When the Speaker experiences all other beings in order to speak the word of the universe to us, it may be the case that it incorporates all experience bodies into itself. In that case, it is the universe, but in a sense is distinct from many parts of the universe. In that case, there is only one universe, and one Speaker.

Or, it may be the case that the Speaker only contacts, but does not incorporate, all other beings. How would that connection work? I think that contact (mere touching rather than incorporation), between conscious beings, would involve the two beings having experience bodies with identical contents (one being's experience body being reflected by at least one of the other being's), that would necessarily track each other.

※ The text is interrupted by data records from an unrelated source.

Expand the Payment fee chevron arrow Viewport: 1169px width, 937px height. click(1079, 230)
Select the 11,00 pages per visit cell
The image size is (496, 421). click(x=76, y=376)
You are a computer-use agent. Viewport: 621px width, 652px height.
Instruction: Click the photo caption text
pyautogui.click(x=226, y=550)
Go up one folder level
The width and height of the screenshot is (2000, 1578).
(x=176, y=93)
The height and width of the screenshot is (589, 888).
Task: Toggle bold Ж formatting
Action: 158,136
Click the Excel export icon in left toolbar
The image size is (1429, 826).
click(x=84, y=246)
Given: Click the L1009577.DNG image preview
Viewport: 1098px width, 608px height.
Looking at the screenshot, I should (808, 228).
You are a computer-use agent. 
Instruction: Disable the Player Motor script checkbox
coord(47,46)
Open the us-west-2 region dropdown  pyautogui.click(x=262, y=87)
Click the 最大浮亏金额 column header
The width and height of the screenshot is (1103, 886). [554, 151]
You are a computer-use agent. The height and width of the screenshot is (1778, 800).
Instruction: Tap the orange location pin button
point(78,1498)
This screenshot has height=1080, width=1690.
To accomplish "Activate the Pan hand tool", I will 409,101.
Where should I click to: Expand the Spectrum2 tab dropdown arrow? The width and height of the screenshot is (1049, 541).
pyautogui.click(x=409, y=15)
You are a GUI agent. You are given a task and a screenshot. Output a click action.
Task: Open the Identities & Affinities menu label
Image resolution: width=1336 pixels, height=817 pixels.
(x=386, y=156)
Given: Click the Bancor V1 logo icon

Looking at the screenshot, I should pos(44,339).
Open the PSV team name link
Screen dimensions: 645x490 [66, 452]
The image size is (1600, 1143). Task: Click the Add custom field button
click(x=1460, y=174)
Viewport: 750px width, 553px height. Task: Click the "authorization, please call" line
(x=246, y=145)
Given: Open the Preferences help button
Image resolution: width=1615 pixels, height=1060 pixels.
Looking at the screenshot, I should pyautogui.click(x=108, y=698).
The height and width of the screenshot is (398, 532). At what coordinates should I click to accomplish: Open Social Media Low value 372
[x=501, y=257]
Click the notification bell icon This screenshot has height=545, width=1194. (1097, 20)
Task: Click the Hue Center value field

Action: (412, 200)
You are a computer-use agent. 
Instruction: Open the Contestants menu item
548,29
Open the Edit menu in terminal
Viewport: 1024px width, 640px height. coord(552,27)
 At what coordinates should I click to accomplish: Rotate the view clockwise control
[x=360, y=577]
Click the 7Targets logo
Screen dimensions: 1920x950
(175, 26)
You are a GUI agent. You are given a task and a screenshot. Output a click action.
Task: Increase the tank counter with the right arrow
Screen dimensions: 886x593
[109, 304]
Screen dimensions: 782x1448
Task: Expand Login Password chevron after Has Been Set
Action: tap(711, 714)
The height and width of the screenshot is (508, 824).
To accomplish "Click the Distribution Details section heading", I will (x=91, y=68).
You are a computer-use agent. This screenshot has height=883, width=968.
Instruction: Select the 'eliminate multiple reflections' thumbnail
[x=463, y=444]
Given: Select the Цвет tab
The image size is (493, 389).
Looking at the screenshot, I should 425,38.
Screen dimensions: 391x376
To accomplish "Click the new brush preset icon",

The will of one being could affect the contents of both experience bodies.

In the case that the Speaker only contacts, rather than incorporates, everything that exists in the universe, then it contains its own experience bodies (those peculiar to it) as well as a reflection of everything else. A second Speaker has to contain its own experience bodies, as well as a reflection of everything else -- which includes the reflections made by the first Speaker. But once the second Speaker makes those reflections, the first Speaker has to reflect all of the second Speaker's new reflections. This rapidly increases the number of experience bodies that have to exist.

Is there an infinite supply of experience bodies? If not, then the supply would rapidly run out, and one or both Speakers could not speak the universe to people. I tend to think there are no actual infinities, and that the burden of proof is on people who want to say that there are, or could be.

So this gets us to lean toward saying there's only one Speaker, but doesn't get us all the way, since someone may show that actual infinities exist, or could exist.

Do Speakers constantly speak the word of the universe? Or could they just take breaks from it? I feel like I have an intuitive sense of the whole of reality, whatever that cashes out to. In my most "in the moment" moments, it might just be my own experience body that I'm in with its present experiences. Other times that whole of reality image expands to include things I don't see at the time, perhaps even to the distant past and future, stars, quarks, all other minds. But I always relate in some way to the whole of reality, no matter how I construe it in the moment. I think this is a fundamental part of being a conscious being, that you see what you see, sensorily, noetically, and imaginally, and see that it is everything. The word of the whole of reality is being spoken to everyone, which connects to all that there is -- the word of the universe.

Another thought: imagine that there are two Speakers who speak the universe to people. How different could they be? They would experience each other, and thus have the exact same thoughts and feelings. If they did, how could they intend different things? What else is there to a person other than their experiences? Perhaps the decisions that those experiences make (their free wills). In other words, if there are two experience bodies that are contacting each other and thus have identical contents, they differ by having different wills, and these two wills negotiate depending on their power to determine the experience within the two experience bodies. So if there were two persons who had exactly the same experiences, who contacted each other, but had opposing wills, what would that look like? Maybe the two wills would be like adding two vectors, and reduce to one new vector, one new will. In that case, any two Speakers who speak the universe at the same time would automatically merge into one person with the same experiences and will. Maybe there could in some sense be internal conflict in them due to the two non-aligned wills that make up the one resultant will, but like any person with internal conflict, they could relate to the outside world as one person, and experience themselves as one person albeit with inner conflict. Or it may be the case that two free wills that merge leave no conscious trace of their conflict.